▶ [Problem to work on]: Copy each line of the rows that contains the word "next".

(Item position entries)
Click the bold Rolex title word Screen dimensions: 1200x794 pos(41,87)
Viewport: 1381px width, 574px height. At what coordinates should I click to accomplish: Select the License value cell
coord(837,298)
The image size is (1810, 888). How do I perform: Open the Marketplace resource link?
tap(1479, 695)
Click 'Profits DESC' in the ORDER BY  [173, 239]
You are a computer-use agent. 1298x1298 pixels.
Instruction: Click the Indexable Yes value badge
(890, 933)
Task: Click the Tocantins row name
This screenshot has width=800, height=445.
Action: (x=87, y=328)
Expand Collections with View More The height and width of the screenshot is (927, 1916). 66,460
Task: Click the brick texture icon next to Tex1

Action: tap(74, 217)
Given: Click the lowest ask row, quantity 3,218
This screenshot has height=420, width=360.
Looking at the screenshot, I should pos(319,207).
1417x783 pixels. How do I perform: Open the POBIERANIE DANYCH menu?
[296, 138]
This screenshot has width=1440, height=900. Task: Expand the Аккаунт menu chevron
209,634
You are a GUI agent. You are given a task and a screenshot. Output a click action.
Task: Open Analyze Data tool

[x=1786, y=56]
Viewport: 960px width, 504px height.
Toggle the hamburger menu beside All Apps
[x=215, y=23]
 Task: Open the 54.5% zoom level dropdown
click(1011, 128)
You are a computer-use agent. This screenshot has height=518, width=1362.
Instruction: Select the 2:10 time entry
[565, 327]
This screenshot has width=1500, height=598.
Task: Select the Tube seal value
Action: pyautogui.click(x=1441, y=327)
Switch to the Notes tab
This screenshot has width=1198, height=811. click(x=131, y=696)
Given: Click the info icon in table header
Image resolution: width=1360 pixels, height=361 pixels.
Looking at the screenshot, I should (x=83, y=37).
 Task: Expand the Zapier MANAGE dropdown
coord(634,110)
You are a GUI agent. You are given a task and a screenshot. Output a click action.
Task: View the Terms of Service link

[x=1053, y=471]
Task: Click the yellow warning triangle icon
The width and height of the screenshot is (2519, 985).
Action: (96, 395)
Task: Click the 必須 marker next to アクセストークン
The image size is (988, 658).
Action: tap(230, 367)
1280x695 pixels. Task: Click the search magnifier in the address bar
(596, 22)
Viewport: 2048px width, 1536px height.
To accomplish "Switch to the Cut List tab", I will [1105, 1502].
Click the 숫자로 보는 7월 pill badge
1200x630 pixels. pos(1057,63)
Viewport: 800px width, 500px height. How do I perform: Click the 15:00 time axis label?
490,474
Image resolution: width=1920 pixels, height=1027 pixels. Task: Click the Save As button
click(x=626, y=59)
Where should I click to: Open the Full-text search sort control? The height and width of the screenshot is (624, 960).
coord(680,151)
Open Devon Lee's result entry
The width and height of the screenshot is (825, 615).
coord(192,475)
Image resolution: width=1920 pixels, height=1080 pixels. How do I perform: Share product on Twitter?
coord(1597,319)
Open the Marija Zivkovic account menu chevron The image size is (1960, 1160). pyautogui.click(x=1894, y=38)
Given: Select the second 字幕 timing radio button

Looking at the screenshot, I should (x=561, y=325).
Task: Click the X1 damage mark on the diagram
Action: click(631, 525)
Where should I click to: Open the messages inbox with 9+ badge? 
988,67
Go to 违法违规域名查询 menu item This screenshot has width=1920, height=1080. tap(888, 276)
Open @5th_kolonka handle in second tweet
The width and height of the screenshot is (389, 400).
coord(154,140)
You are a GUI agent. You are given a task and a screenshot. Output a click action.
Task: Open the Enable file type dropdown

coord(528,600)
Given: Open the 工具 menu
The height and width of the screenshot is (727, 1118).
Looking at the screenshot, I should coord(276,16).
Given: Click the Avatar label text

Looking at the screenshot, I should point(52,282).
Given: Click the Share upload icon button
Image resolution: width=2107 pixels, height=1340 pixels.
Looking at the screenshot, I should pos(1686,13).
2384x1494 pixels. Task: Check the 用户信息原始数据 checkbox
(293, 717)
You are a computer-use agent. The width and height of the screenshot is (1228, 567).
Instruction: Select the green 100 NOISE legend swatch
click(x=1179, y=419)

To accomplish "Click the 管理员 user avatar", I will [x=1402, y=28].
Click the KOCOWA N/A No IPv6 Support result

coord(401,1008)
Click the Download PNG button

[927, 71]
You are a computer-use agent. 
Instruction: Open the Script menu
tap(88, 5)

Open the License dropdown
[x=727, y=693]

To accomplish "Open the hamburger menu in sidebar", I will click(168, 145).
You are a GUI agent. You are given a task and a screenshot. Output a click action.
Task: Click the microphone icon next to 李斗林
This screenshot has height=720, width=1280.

▶ [Full answer]:
Task: Click the brick texture icon next to Tex1
Task: Click the 必須 marker next to アクセストークン
Task: Click the microphone icon next to 李斗林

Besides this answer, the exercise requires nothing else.